We are extracting NARR input for WRF simulation in Montreal through NCAR RDA Dataset ds608.0. We found there is a period of NARR input could not be simulated through WRF simulation, which is in 2021, from July to August. We previously ran WRF simulation for Montreal using NARR for other years data but those cases worked well.

For this time period, when we run real.exe, the WRF simulation will automatically stop after around 30s, with no error message reported. The following message from rsl.error.0000 is below shown for your reference.

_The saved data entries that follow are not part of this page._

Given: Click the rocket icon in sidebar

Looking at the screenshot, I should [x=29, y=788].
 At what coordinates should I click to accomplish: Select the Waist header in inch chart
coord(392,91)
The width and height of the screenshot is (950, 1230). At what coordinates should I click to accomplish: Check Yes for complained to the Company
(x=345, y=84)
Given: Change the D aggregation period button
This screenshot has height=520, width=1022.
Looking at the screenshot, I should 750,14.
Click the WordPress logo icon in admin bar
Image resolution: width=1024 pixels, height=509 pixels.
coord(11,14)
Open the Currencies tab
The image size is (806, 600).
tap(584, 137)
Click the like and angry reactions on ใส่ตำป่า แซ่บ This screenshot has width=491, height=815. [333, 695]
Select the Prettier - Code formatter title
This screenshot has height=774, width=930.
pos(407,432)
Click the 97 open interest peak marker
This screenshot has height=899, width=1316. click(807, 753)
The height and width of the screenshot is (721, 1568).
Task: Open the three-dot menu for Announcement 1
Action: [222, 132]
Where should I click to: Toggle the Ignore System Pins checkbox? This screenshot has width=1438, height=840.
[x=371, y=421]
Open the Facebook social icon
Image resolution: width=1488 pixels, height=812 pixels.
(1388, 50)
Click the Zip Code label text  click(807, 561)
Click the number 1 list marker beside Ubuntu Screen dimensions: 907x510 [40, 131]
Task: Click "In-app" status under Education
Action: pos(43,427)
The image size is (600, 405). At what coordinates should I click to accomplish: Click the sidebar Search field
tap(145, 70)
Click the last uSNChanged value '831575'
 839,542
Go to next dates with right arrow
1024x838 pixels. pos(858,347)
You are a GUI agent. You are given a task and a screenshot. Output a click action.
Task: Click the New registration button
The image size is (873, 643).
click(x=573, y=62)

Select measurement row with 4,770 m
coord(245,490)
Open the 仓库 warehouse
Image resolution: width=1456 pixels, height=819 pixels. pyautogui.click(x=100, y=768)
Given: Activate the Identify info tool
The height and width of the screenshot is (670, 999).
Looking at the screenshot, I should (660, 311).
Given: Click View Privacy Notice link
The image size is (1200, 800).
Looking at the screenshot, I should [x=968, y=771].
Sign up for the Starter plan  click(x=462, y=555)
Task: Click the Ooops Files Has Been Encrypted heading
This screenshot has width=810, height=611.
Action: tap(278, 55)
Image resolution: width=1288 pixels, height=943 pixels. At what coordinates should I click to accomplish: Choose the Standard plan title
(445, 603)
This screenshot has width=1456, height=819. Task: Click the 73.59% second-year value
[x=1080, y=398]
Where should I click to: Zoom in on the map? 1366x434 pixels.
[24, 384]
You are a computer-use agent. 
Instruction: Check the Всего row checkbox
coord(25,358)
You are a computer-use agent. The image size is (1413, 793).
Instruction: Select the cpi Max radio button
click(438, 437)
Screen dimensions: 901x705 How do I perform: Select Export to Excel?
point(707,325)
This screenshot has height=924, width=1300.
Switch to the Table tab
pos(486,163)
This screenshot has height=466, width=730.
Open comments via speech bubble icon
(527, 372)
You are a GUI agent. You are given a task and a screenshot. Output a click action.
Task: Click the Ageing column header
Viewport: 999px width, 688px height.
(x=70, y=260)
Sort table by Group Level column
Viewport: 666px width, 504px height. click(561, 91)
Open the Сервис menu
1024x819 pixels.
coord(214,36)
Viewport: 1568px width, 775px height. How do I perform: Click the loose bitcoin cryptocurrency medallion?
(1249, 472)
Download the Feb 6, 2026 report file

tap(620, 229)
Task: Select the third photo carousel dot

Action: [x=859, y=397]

It will be greatly appreciated if anyone can kindly let us know what could be the possible reason and what should we do.

Thank you so much!

Kind regards,

Jiwei

rsl.error.0000
-------------------------------------------------------------------------------------------------------------------------------------------------------------------------
taskid: 0 hostname: cdr783.int.cedar.computecanada.ca

module_io_quilt_old.F 2931 T

Ntasks in X 2 , ntasks in Y 2

Domain # 1: dx = 9000.000 m

Domain # 2: dx = 3000.000 m

Domain # 3: dx = 1000.000 m

REAL_EM V4.3.3 PREPROCESSOR

git commit acb21e7b6800a9db3928bfeceac98aff1e94dd82 21 files changed, 2312 deletions(-)

*************************************

Parent domain

ids,ide,jds,jde 1 276 1 296

ims,ime,jms,jme -4 145 -4 155

ips,ipe,jps,jpe 1 138 1 148

*************************************

DYNAMICS OPTION: Eulerian Mass Coordinate

alloc_space_field: domain 1 , 2857172452 bytes allocated

d01 2021-06-25_00:00:00 Yes, this special data is acceptable to use: OUTPUT FROM METGRID V4.2

d01 2021-06-25_00:00:00 Input data is acceptable to use: met_em.d01.2021-06-25_00:00:00.nc

metgrid input_wrf.F first_date_input = 2021-06-25_00:00:00

metgrid input_wrf.F first_date_nml = 2021-06-25_00:00:00

d01 2021-06-25_00:00:00 Timing for input 2 s.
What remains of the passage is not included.